しかも、それはクズとかそういうレベルじゃないだろ。
ちゃんと法で裁かれるべきじゃないか?
「なるほどね、どのみち死んだ方がいいカスだったってことか」
「おい、お前らも巻き込まれただけなんだろ!? 一緒にあのイかれた女を倒す為に組まないか?」
アルカが吐き捨てるように言うと、槍木は一転して俺たちを順に見ながら必死にそんな提案をしてきた。
「はぁ!? あんたみたいなろくでなしと組むなんてまっぴらごめんよ。シーナとはあたし達だけで接触する」
「なぁ、俺はまだ死にたくねぇんだ。言われたことは何でもする!頼むよ!!」
大の大人が懇願するところなんて初めて見た。もし杭から解き放たれていたら、その場で土下座でもしそうな勢いだ。
「あんたみたいなクズがどうなろうが、あたしには知ったこっちゃないわね。そんなに怖かったらここでいつまでもビクビク震えてなさいよ」
が、アルカはそんな槍木のみっともない素振りをみても全く取り合わなかった。
「くそ、俺はこのままじゃアイツに殺される……」
アルカの捨て台詞と共に魔術から解き放たれた槍木は、その場で項垂れたままぶつぶつ何かを呟いていた。
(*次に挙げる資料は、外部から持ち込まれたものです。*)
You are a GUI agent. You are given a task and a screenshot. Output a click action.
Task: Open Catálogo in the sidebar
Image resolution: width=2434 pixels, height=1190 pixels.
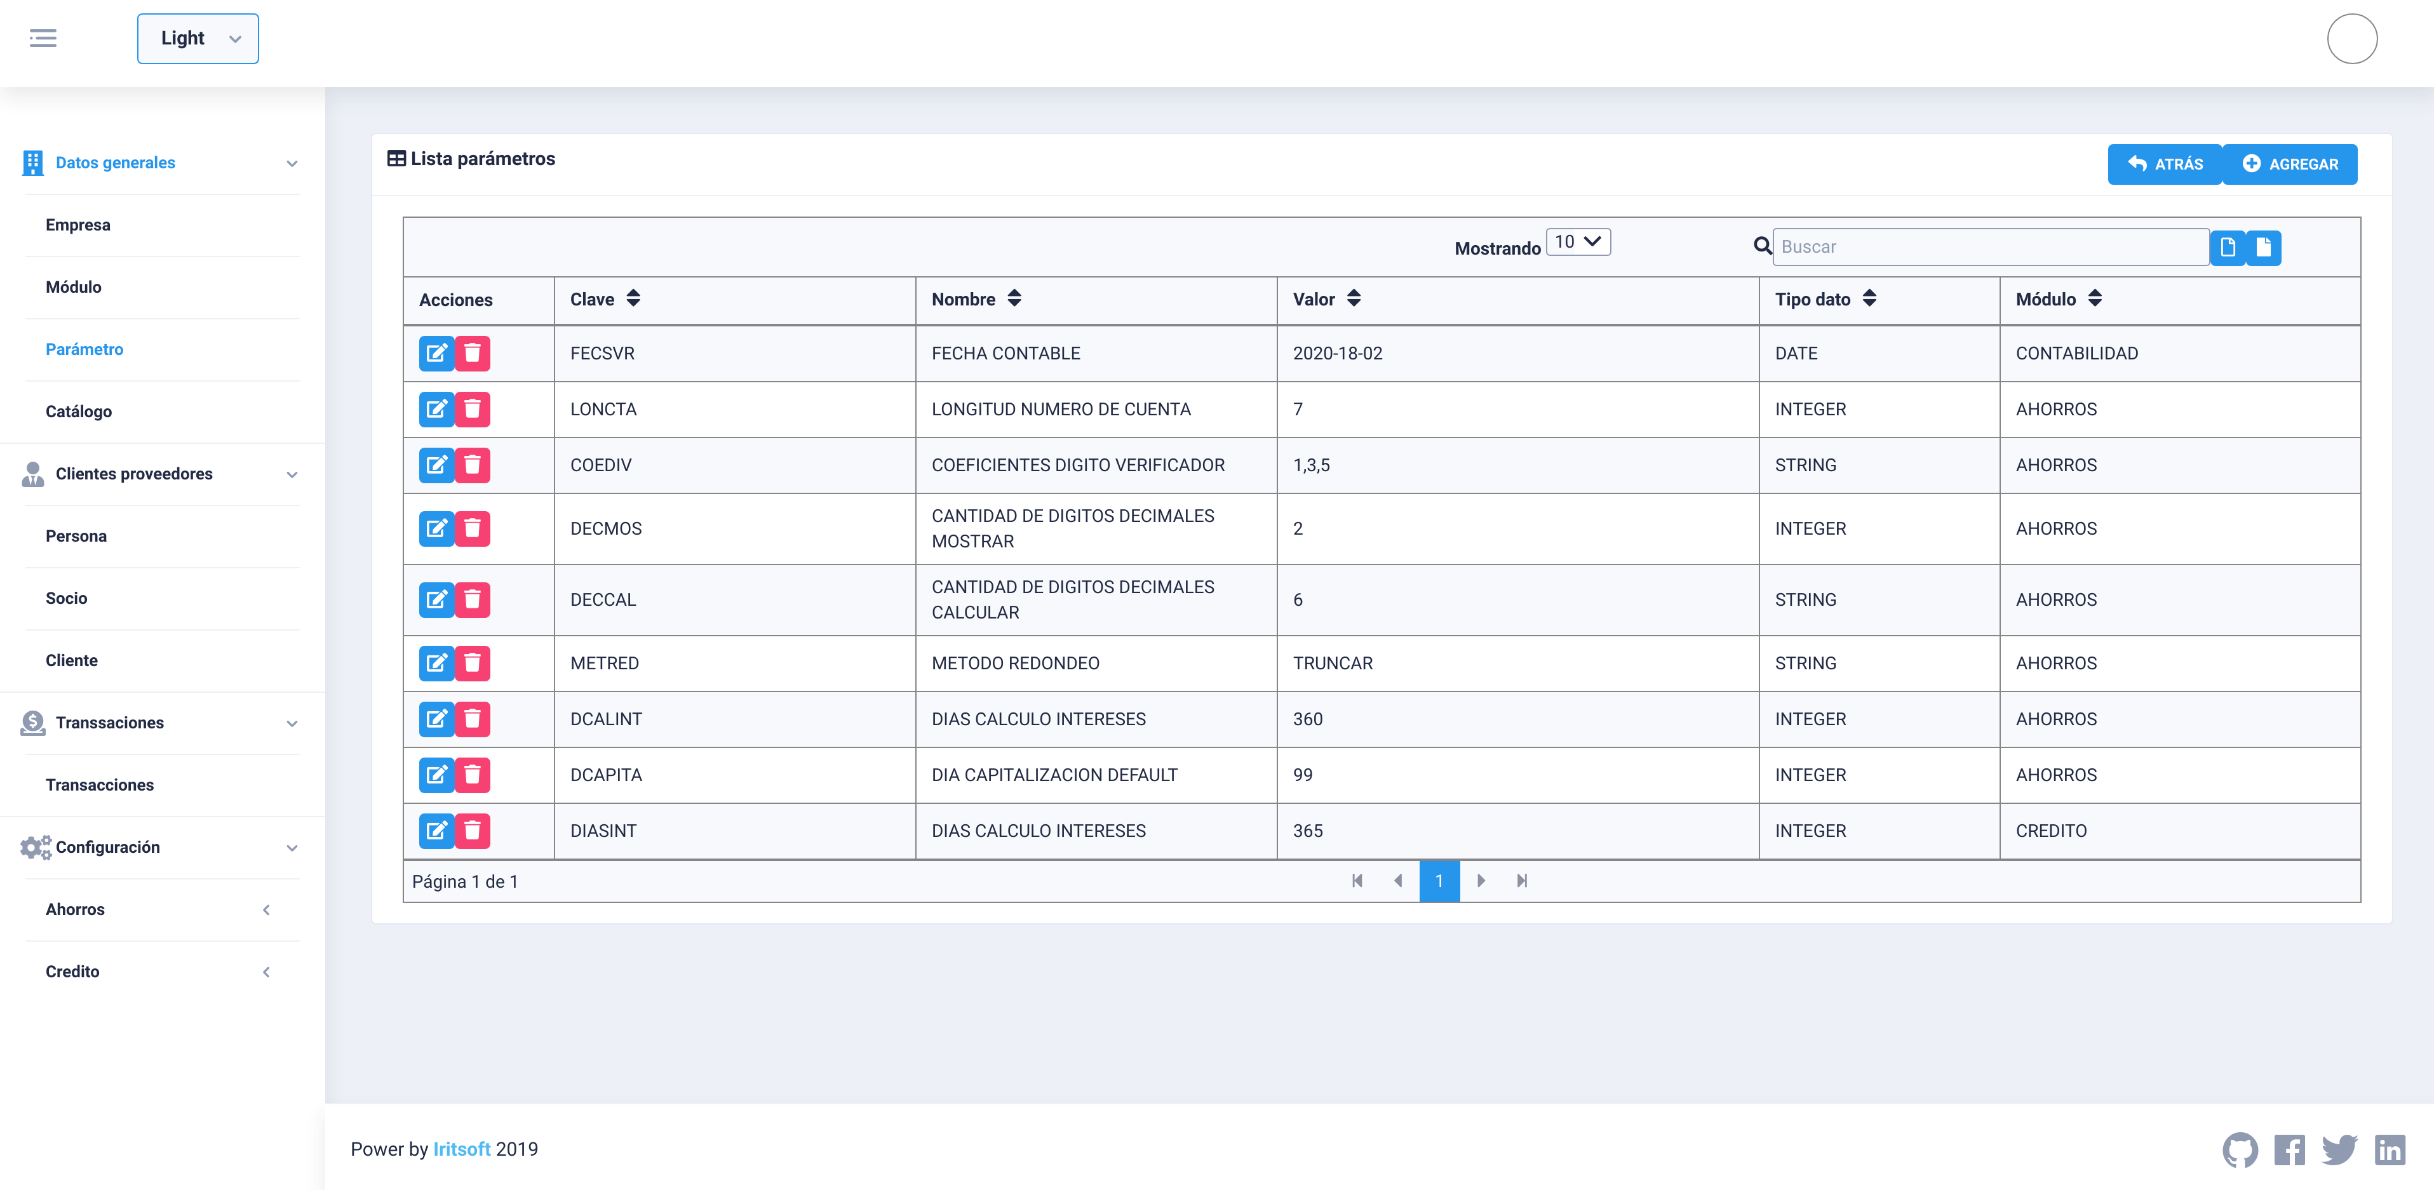pyautogui.click(x=78, y=411)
あまりにも槍木のその姿が哀れで、俺はポケットからメモ張を引き裂いて、電話番号を走り書きして槍木の足元に落とす。
「なぁ」
そして、呆然と煙草を吸い出した槍木へと去り際に何か言葉をかけようと思った。
「何してるの? はやく行きましょ」
しかし、強引にアルカに引っ張られ、結局は何も言えないまま部屋を後にしたのだった。